• **WHAT IS REQUIRED**:
Skip the pictures. Retype exactly, and only, the lines between the line holding "This screenshot has" and the last line below, inclusive.

╭──

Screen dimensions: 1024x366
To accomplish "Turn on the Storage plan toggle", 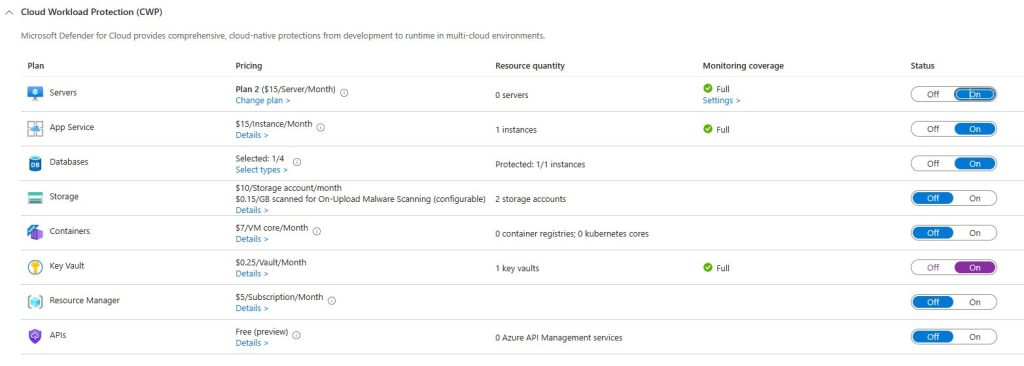I will [974, 198].
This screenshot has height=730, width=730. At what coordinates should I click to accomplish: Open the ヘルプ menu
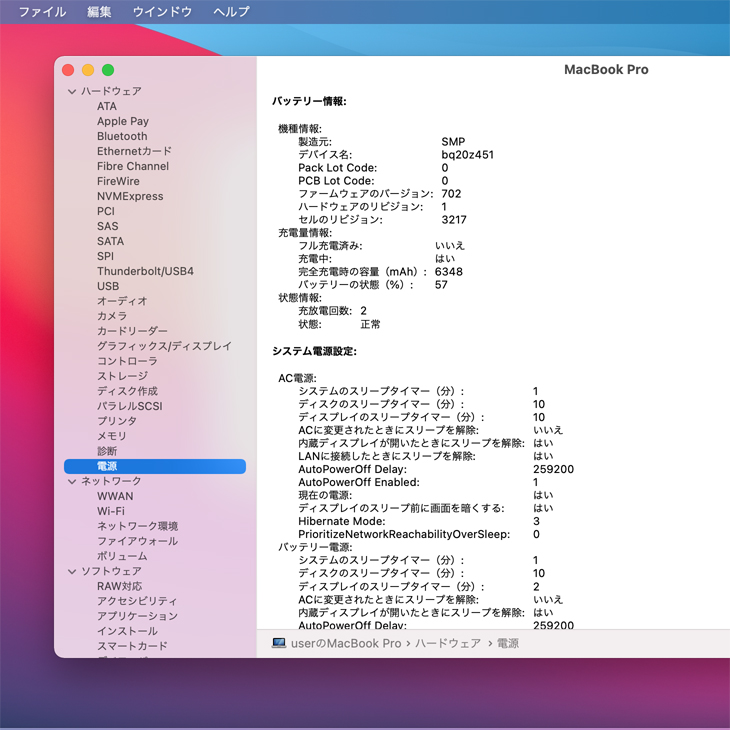231,12

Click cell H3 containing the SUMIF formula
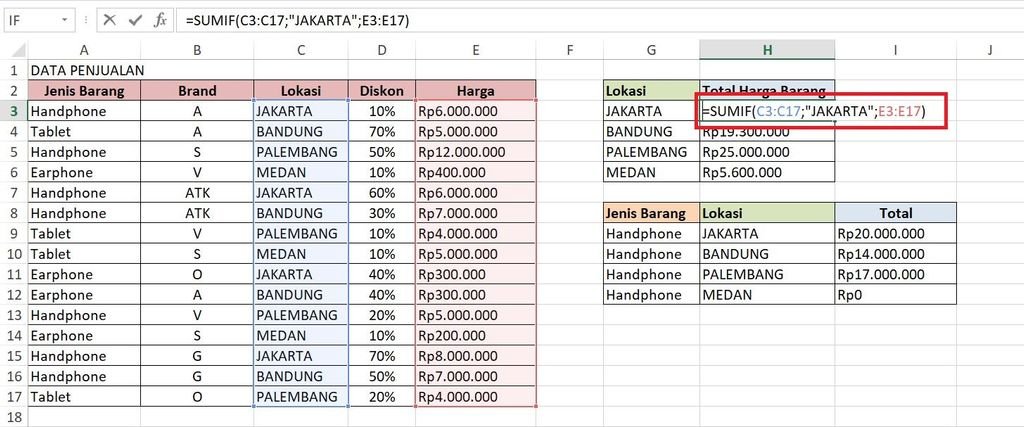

╰──

• **YOUR SOLUTION**:
This screenshot has height=730, width=730. At what coordinates should I click to accomplish: Open the ヘルプ menu
231,12

Click cell H3 containing the SUMIF formula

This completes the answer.